• Material provided:
===
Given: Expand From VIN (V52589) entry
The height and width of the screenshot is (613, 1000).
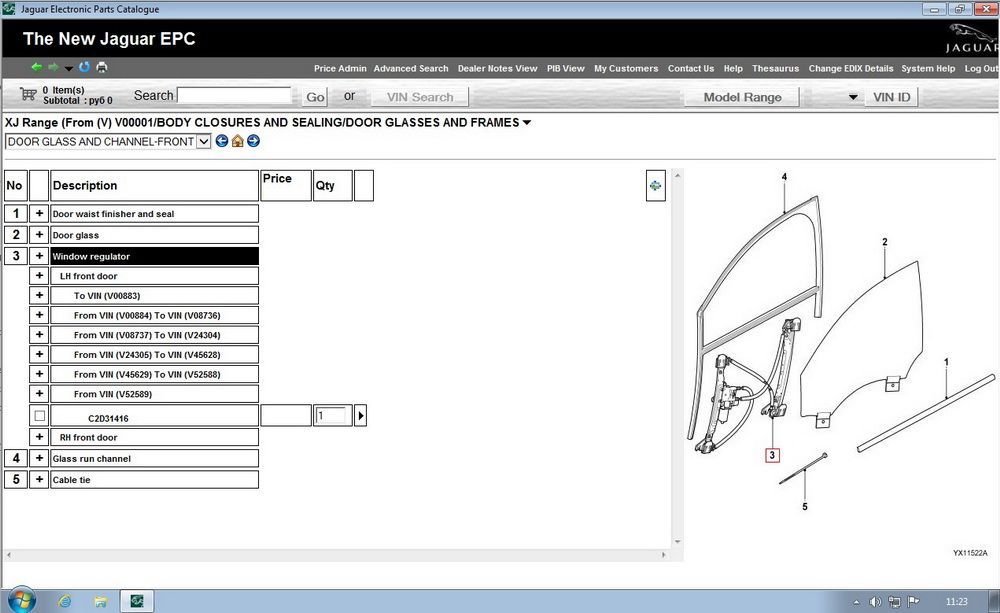Looking at the screenshot, I should point(39,394).
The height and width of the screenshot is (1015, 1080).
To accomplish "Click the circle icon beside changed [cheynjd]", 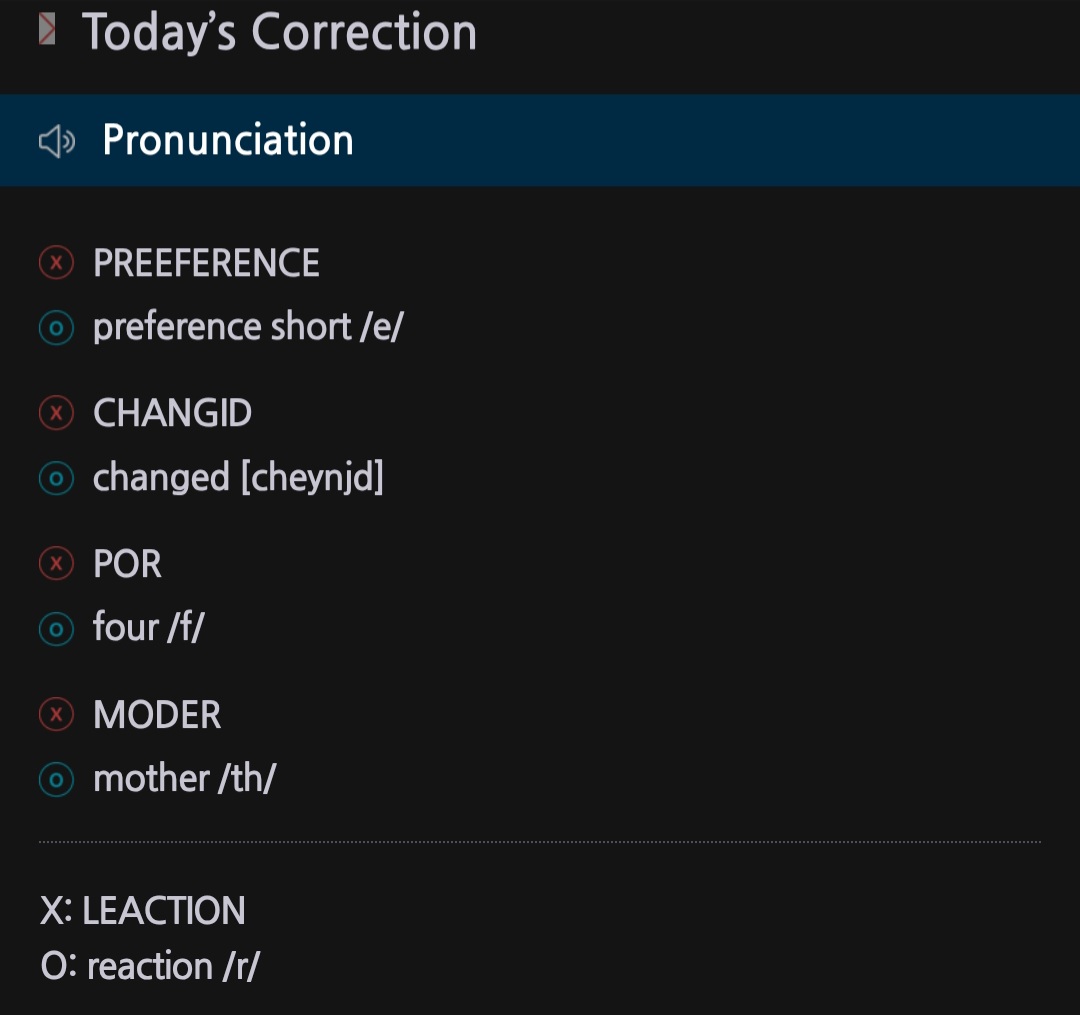I will pos(56,479).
===
Please display each line of the listing above that contains the word "height".

• Full answer:
The height and width of the screenshot is (613, 1000).
The height and width of the screenshot is (1015, 1080).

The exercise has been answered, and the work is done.